Prophylaxis on gout flares after the initiation of urate-lowering therapy: a retrospective research

Xin Feng 1, Yao Li 2, Wei Gao 1
PMCID: PMC4723937  PMID: 26885092

Abstract

The objective of this study was to evaluate the efficacy and safety associated with treatment available to prevent an acute attack of gout when initiating a urate-lowering therapy (ULT). We retrospectively reviewed patients who were diagnosed with gout and treated with ULT during the period from January 2000 to January 2014. They were divided into three groups, 75 patients without prophylaxis treatment, 103 patients treated with etoricoxib, and 129 patients with colchicine treatment.
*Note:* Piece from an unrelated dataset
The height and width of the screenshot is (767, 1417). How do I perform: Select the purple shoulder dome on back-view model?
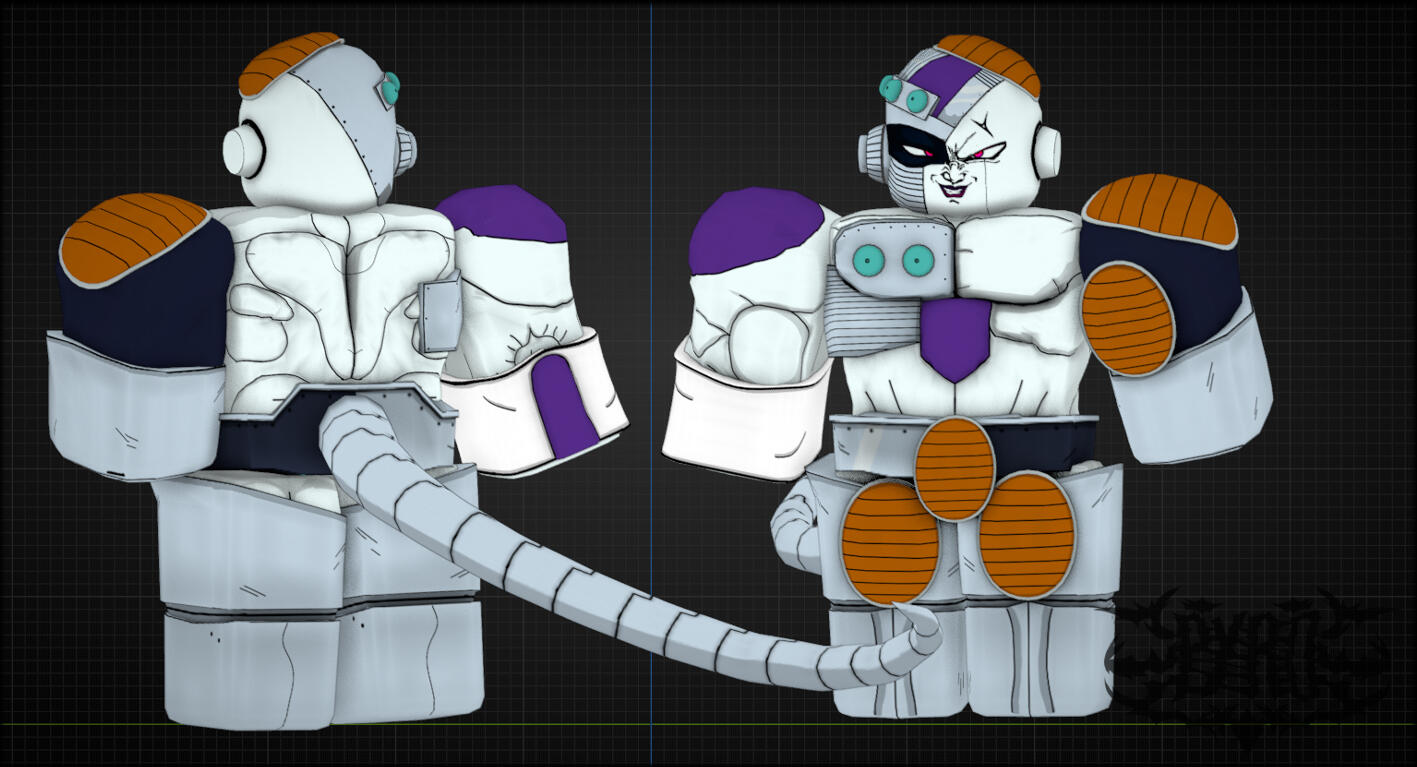(502, 213)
Both demographic and clinical characteristics associated with gout were analyzed. At baseline, demographic and clinical characteristics were generally similar in three groups. SU target level was achieved in 49.3% of the patients without prophylaxis treatment, 66.4% in the etoricoxib group and 65.1% in colchicine group, respectively. During the first 16 weeks, patients without prophylaxis treatment exhibited higher flare rates than patients in other two groups. However, no statistically significant difference was observed between patients in etoricoxib group and colchicine group. In the 16-24 weeks, the proportion of patients who reported flares were all decreased similarly in three groups. The mean number of acute gout flares per patient and gout flare days per patient was significantly higher in patients without prophylaxis treatment than patients in other groups. The mean number of acute gout flares was lower (4.2±2.3 vs 3.2±1.8) in patients with etoricoxib treatment than that in patients with colchicine treatment. Gout flare days per patient were significantly higher in patients without prophylaxis treatment. Compared to colchicine group, gout flare days per patient in etoricoxib were lower (1.2±0.5 vs 2.6±0.6). In term of AEs, patients receiving colchicine had higher rates of gastrointestinal AEs than those who received etoricoxib. In summary, our survey revealed that etoricoxib was more effective and safe than colchicine in preventing acute attack during ULT.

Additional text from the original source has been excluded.